Dataset excerpts —
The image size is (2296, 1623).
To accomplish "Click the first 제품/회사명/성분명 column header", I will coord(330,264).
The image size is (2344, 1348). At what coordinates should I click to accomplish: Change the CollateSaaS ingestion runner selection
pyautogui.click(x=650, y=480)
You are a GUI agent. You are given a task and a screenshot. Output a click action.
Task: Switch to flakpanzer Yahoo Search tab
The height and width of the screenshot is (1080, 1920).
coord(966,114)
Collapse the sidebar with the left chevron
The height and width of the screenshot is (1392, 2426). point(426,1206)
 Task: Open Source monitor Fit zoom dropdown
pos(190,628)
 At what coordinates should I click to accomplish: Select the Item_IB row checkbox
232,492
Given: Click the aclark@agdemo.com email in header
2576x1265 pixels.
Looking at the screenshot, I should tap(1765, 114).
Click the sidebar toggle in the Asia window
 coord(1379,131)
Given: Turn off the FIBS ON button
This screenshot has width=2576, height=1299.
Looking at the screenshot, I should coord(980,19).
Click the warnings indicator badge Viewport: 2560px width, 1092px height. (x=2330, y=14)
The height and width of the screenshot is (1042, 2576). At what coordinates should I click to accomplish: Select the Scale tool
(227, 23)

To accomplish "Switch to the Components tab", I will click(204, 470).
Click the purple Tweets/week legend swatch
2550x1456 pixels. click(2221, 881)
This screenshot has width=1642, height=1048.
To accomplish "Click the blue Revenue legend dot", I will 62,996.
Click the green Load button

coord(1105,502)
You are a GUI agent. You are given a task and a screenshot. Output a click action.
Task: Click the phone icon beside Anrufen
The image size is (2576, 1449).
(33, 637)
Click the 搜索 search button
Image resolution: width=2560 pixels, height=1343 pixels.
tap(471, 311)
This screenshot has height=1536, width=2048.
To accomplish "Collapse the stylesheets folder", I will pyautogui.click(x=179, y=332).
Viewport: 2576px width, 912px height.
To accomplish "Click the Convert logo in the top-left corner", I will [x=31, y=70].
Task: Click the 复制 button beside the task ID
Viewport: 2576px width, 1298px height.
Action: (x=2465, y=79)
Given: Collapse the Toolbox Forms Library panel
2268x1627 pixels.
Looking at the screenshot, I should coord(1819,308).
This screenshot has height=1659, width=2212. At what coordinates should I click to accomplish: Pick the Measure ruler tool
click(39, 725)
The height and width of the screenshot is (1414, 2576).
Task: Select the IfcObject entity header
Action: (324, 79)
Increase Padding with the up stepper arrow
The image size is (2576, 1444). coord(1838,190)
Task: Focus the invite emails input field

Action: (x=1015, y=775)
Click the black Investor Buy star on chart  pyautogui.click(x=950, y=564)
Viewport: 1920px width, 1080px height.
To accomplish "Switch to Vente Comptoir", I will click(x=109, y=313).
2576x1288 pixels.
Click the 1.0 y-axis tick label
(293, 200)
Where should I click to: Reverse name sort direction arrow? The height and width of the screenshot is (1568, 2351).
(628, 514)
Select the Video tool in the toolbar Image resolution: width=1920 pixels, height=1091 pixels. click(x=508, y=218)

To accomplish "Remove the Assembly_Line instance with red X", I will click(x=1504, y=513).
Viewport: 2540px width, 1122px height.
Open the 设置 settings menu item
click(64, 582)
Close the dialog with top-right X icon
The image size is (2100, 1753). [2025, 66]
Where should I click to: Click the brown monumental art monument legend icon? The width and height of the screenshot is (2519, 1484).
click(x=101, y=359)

WORK ITEM —
For each line in the entries that contains the string "beside", make a copy.

FINISHED EXERCISE —
Task: Click the phone icon beside Anrufen
Task: Click the 复制 button beside the task ID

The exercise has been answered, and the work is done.